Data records
______________________________

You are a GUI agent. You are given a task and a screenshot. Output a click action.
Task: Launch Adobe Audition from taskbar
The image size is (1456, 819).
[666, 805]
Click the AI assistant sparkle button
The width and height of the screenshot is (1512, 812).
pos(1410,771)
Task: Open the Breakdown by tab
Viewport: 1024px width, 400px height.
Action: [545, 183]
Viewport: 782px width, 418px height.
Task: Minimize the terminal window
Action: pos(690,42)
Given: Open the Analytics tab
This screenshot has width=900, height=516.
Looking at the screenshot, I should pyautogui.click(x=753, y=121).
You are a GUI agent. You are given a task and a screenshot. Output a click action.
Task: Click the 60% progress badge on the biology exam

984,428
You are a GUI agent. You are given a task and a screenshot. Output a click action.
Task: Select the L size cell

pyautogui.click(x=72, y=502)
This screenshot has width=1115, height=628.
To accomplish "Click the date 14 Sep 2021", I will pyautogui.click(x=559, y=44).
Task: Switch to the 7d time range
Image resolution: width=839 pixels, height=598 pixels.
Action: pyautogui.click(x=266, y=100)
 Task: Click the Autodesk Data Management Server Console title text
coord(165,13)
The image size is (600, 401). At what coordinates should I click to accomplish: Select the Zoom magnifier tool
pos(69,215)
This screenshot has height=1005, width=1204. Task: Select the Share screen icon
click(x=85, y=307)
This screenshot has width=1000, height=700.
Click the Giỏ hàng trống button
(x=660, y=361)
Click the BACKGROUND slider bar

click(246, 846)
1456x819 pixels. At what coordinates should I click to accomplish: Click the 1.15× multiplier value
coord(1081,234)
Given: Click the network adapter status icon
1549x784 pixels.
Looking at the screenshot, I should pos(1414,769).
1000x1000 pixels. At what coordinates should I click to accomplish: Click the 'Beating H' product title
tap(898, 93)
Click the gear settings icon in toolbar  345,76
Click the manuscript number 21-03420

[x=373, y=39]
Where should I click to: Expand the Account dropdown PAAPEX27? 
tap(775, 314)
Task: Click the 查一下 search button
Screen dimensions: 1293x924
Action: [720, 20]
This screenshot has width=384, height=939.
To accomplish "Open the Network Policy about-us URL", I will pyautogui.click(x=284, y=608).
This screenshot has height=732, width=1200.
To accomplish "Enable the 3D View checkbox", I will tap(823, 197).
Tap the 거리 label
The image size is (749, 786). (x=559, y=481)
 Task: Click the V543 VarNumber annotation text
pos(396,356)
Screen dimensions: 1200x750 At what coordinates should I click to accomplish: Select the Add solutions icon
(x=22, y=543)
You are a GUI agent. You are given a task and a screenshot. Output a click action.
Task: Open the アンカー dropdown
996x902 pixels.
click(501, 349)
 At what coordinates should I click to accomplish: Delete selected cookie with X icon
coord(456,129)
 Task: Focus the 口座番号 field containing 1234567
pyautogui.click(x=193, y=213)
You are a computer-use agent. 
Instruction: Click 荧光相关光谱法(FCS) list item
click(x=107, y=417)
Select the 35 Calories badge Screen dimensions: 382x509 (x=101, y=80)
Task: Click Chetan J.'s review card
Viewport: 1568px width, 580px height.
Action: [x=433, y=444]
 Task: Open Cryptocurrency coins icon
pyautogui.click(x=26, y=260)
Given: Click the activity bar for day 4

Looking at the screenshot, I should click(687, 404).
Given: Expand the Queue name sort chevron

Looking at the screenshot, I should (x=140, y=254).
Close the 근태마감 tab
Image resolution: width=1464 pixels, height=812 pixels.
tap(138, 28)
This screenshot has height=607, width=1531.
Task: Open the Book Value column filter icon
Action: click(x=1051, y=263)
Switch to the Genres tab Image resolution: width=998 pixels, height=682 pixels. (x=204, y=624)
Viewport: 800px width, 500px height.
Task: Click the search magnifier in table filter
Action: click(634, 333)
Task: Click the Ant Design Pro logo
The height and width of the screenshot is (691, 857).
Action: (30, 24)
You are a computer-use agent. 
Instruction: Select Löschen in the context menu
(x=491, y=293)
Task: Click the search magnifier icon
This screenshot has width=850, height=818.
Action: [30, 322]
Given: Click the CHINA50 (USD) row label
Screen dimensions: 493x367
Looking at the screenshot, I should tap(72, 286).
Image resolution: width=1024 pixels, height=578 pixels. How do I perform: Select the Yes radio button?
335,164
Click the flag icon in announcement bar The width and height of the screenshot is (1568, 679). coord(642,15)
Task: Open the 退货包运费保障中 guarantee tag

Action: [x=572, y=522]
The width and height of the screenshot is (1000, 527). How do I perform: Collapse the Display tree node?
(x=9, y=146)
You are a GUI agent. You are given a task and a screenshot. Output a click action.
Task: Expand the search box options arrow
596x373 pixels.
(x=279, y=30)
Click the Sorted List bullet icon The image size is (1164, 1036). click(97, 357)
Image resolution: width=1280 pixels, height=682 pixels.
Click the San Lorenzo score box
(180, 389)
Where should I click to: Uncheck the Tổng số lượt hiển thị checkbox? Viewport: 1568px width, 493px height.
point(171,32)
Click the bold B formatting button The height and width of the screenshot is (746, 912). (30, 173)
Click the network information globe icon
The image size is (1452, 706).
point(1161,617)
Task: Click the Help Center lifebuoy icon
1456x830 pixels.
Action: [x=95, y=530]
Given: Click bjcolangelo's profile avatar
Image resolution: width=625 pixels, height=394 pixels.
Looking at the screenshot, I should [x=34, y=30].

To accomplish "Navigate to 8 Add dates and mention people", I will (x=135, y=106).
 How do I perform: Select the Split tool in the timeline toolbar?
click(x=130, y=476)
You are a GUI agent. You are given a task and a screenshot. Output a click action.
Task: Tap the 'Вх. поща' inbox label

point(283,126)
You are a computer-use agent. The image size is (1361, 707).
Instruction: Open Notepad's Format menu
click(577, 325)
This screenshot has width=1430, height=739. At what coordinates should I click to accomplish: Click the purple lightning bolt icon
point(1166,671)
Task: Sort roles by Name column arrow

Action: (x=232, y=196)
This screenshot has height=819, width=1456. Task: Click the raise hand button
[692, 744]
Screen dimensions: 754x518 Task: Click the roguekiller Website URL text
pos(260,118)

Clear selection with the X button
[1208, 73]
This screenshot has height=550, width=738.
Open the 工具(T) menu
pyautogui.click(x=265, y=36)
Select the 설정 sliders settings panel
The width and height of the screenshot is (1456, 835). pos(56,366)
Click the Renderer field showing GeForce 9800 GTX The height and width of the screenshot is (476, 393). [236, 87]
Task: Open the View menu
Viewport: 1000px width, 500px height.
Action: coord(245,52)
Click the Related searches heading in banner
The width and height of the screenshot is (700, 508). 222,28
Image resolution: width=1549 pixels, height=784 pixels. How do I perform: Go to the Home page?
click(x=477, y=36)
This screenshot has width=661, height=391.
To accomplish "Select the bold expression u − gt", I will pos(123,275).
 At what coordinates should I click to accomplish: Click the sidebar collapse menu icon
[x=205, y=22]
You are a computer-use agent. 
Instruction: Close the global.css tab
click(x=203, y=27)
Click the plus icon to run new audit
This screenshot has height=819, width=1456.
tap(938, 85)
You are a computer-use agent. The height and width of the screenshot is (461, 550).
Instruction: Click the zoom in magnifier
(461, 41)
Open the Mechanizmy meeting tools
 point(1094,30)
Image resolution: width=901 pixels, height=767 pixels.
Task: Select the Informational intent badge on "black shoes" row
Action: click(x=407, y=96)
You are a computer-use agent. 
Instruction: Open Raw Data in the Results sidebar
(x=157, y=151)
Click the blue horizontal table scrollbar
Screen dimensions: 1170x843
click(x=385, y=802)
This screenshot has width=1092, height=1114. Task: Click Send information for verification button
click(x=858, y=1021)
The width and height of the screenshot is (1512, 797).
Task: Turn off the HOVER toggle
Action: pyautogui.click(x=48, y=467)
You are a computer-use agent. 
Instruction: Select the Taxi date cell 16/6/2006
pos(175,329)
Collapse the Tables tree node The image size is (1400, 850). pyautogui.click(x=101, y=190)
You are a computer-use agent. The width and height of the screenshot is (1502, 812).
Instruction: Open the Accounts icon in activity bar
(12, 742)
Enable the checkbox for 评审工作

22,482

______________________________

• Stated goal:
Reproduce verbatim the lines of the material above that start at the line containing "Image resolution: width=1024" and end at the line containing "Action: [x=572, y=522]", including both of those lines.

• Written solution:
Image resolution: width=1024 pixels, height=578 pixels. How do I perform: Select the Yes radio button?
335,164
Click the flag icon in announcement bar The width and height of the screenshot is (1568, 679). coord(642,15)
Task: Open the 退货包运费保障中 guarantee tag

Action: [x=572, y=522]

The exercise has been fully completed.